▶ [Extrait de page]
*****
Dans cette circonstance comme dans toutes les autres, elle provoque, encourage, ou repousse les soupirants avec une entière liberté.

En Amérique, cette liberté, sitôt donnée à la femme, lui est tout à coup ravie. Chez nous, la jeune fille passe des langes de l’enfance dans les liens du mariage ; mais ces nouvelles chaînes lui sont légères. En prenant un mari, elle gagne le droit de se donner au monde ; elle devient libre en s’engageant. Alors commencent pour elle les fêtes, les plaisirs, les succès. En Amérique, au contraire, la vie brillante est à la jeune fille ; en se mariant, elle meurt aux joies mondaines pour vivre dans les devoirs austères du foyer domestique. On lui adressait des hommages, non parce qu’elle était femme, mais parce qu’elle pouvait devenir épouse. Sa coquetterie, après avoir trouvé un mari, n’a plus rien à faire, et, depuis qu’elle a donné sa main, on n’a plus rien à lui demander.

Aux États-Unis, la femme cesse d’être libre le jour où, en France, elle le devient.
*****
▶ [Consigne 1]
Indiquez si chacune des affirmations suivantes concorde avec l'extrait sur le mariage en Amérique, en répondant par oui ou par non et en citant les mots décisifs du texte. (a) En Amérique, la jeune fille renonce aux joies mondaines en se mariant. (b) En France, le mariage ferme à la jeune femme les fêtes et les plaisirs. (c) En Amérique, on rendait hommage à la jeune fille parce qu'elle était femme.

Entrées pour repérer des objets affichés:
*****
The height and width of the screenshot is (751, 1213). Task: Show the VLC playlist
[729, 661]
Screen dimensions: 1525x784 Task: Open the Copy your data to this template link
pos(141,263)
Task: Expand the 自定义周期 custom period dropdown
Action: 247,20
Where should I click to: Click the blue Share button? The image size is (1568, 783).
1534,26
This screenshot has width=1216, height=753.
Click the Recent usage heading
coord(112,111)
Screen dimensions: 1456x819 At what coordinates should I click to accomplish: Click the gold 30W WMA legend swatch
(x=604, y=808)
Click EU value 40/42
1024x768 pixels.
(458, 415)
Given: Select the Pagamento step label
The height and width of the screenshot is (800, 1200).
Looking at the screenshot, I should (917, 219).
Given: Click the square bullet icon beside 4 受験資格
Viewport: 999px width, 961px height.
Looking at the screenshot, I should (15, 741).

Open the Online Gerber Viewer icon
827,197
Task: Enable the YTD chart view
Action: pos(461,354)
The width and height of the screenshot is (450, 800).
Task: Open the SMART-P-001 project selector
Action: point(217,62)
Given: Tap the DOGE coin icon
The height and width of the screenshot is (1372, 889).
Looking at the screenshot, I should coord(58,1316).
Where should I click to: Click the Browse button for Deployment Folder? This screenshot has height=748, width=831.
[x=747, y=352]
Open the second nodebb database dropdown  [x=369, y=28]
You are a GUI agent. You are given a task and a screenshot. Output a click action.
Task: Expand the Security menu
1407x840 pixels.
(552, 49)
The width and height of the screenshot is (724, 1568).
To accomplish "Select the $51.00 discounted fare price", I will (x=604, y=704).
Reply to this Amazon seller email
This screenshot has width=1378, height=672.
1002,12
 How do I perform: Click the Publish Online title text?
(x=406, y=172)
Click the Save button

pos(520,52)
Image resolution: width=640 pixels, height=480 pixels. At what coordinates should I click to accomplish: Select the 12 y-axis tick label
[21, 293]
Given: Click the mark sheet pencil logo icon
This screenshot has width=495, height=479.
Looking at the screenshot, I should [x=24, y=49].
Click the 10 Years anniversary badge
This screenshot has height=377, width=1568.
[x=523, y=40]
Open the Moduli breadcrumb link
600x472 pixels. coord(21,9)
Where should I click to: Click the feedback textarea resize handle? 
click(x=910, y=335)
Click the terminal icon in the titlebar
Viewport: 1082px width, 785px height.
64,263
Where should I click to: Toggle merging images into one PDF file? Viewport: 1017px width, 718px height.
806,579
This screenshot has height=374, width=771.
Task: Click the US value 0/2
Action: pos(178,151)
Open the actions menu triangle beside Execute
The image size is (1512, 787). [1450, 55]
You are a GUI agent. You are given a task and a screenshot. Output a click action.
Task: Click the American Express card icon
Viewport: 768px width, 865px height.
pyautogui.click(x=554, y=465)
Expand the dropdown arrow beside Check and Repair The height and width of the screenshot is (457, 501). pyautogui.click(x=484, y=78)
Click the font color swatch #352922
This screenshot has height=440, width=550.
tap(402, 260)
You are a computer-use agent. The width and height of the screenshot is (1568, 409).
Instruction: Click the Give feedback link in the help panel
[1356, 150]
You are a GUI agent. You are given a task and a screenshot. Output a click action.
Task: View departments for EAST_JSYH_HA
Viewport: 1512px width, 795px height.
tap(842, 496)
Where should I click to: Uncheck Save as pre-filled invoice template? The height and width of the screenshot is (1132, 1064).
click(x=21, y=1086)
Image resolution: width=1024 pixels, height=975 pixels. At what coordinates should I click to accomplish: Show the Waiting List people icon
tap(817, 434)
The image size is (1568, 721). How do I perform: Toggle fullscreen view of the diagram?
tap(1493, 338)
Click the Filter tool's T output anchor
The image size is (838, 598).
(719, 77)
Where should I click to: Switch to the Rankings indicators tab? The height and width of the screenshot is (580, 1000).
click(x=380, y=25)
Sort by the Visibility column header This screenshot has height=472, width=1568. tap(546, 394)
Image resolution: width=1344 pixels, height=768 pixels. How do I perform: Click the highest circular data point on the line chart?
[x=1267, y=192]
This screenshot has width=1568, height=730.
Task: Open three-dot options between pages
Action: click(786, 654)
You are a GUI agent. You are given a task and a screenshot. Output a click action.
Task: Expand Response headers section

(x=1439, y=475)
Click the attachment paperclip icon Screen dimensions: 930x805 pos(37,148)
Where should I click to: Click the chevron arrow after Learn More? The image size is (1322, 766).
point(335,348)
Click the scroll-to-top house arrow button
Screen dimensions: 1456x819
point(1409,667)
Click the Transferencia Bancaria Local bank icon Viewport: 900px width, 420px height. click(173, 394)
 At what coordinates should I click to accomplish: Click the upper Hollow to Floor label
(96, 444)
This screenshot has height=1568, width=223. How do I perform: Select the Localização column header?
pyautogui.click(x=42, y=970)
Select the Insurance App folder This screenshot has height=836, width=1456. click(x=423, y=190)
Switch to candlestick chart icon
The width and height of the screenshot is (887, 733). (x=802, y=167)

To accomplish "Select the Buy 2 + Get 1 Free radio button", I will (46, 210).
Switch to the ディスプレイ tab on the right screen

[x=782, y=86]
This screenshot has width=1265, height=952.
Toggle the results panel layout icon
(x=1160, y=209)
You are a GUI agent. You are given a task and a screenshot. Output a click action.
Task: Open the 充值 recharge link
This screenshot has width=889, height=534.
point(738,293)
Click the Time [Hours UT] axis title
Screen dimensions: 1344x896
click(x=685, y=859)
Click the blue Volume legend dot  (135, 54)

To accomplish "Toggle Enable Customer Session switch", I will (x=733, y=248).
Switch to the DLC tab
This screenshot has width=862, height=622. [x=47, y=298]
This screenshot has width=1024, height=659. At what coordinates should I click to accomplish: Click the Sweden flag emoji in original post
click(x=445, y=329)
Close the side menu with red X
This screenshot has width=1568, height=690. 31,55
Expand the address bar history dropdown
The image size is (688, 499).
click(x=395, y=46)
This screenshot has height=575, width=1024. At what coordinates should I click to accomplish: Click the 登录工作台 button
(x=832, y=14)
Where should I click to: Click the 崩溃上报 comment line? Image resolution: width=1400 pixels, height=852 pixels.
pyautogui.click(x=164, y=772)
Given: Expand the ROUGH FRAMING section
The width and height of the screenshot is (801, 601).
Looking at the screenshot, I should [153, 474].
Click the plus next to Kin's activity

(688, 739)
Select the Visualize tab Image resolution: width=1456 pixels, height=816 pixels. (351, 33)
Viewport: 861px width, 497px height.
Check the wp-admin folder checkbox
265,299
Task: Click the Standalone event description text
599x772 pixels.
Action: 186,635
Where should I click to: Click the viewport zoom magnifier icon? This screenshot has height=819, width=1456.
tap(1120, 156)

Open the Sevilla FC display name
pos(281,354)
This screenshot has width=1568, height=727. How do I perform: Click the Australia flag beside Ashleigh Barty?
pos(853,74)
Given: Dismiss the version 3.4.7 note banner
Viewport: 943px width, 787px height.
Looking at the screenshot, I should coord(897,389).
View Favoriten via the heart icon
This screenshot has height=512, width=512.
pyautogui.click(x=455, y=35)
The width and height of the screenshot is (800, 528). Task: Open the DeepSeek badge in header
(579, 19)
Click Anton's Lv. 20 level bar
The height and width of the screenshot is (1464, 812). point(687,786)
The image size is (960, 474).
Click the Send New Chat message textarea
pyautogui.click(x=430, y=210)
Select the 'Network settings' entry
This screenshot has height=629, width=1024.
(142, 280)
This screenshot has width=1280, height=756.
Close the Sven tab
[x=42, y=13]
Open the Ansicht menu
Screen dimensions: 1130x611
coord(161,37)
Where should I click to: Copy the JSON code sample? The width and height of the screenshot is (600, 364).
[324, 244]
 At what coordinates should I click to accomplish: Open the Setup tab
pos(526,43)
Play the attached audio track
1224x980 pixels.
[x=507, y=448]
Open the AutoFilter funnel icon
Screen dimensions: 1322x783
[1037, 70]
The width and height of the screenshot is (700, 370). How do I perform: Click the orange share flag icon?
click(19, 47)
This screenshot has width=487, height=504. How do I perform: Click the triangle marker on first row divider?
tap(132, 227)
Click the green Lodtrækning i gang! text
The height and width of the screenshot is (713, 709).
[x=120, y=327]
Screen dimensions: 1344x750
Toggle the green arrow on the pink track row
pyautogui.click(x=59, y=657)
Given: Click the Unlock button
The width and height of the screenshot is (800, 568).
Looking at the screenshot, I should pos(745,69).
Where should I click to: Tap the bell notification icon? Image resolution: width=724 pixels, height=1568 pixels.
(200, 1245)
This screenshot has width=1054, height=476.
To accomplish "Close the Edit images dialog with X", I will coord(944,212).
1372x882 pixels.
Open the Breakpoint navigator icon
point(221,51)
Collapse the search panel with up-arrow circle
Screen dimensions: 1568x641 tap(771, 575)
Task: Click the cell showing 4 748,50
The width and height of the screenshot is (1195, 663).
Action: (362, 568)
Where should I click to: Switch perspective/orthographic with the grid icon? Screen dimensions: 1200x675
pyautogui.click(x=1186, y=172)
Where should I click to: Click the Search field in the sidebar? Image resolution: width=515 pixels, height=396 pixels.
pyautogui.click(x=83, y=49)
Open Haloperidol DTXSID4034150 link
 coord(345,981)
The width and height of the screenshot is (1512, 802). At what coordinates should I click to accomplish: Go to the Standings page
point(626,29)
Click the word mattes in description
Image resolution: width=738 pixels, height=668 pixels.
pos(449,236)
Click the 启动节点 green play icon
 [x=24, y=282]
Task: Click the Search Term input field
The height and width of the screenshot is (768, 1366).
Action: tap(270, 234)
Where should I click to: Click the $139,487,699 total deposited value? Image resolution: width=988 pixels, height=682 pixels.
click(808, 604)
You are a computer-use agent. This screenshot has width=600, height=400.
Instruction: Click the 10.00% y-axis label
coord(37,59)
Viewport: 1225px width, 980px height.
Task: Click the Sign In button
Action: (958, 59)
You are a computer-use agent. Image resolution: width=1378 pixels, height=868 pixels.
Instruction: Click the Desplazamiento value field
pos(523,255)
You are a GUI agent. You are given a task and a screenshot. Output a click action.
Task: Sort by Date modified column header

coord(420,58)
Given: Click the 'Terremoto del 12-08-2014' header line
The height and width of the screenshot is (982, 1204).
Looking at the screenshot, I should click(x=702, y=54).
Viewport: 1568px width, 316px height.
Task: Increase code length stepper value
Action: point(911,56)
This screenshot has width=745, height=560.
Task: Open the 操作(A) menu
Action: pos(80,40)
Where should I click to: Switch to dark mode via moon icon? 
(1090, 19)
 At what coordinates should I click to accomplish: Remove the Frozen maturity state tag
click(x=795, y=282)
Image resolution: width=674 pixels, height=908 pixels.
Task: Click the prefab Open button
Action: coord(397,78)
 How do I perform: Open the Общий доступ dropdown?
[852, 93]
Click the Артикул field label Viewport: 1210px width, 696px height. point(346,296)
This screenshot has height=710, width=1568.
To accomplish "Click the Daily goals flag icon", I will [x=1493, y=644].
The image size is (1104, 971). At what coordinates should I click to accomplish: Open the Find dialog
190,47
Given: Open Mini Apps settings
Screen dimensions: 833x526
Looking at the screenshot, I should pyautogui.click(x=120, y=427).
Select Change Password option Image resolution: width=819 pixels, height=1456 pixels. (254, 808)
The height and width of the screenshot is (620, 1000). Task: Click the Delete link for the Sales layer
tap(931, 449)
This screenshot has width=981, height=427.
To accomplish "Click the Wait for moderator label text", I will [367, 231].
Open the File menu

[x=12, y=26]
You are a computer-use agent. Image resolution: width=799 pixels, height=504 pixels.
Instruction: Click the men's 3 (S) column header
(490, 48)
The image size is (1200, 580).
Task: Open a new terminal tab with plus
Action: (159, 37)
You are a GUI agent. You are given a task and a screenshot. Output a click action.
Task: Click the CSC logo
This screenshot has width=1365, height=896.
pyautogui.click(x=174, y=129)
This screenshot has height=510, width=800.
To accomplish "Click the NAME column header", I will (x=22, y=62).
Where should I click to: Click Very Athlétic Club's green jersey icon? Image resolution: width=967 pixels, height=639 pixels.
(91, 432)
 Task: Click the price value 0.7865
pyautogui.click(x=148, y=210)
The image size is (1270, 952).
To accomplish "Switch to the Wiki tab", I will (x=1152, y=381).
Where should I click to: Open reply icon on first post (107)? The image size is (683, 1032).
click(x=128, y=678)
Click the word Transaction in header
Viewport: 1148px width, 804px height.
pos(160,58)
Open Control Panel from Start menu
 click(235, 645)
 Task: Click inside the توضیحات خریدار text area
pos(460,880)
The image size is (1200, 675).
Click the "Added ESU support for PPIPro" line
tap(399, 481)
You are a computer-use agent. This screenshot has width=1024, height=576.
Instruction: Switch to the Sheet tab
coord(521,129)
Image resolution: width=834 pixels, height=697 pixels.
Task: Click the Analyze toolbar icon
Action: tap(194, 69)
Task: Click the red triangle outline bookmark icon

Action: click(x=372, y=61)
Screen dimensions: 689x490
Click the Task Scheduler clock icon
*****
▶ [Consigne 2]
Reproduisez à l'identique, parmi les entrées, les lignes situées entre celle qui contient « Select the Insurance » et celle qui contient « This screenshot has width=1568, height=690. », ces deux lignes comprises.

▶ [Réponse complète 1]
(a) Oui : « en se mariant, elle meurt aux joies mondaines pour vivre dans les devoirs austères du foyer domestique ».
(b) Non : « Alors commencent pour elle les fêtes, les plaisirs, les succès. »
(c) Non : « On lui adressait des hommages, non parce qu’elle était femme, mais parce qu’elle pouvait devenir épouse. »

▶ [Réponse complète 2]
Select the Insurance App folder This screenshot has height=836, width=1456. click(x=423, y=190)
Switch to candlestick chart icon
The width and height of the screenshot is (887, 733). (x=802, y=167)

To accomplish "Select the Buy 2 + Get 1 Free radio button", I will (46, 210).
Switch to the ディスプレイ tab on the right screen

[x=782, y=86]
This screenshot has width=1265, height=952.
Toggle the results panel layout icon
(x=1160, y=209)
You are a GUI agent. You are given a task and a screenshot. Output a click action.
Task: Open the 充值 recharge link
This screenshot has width=889, height=534.
point(738,293)
Click the Time [Hours UT] axis title
Screen dimensions: 1344x896
click(x=685, y=859)
Click the blue Volume legend dot  (135, 54)

To accomplish "Toggle Enable Customer Session switch", I will (x=733, y=248).
Switch to the DLC tab
This screenshot has width=862, height=622. [x=47, y=298]
This screenshot has width=1024, height=659. At what coordinates should I click to accomplish: Click the Sweden flag emoji in original post
click(x=445, y=329)
Close the side menu with red X
This screenshot has width=1568, height=690. 31,55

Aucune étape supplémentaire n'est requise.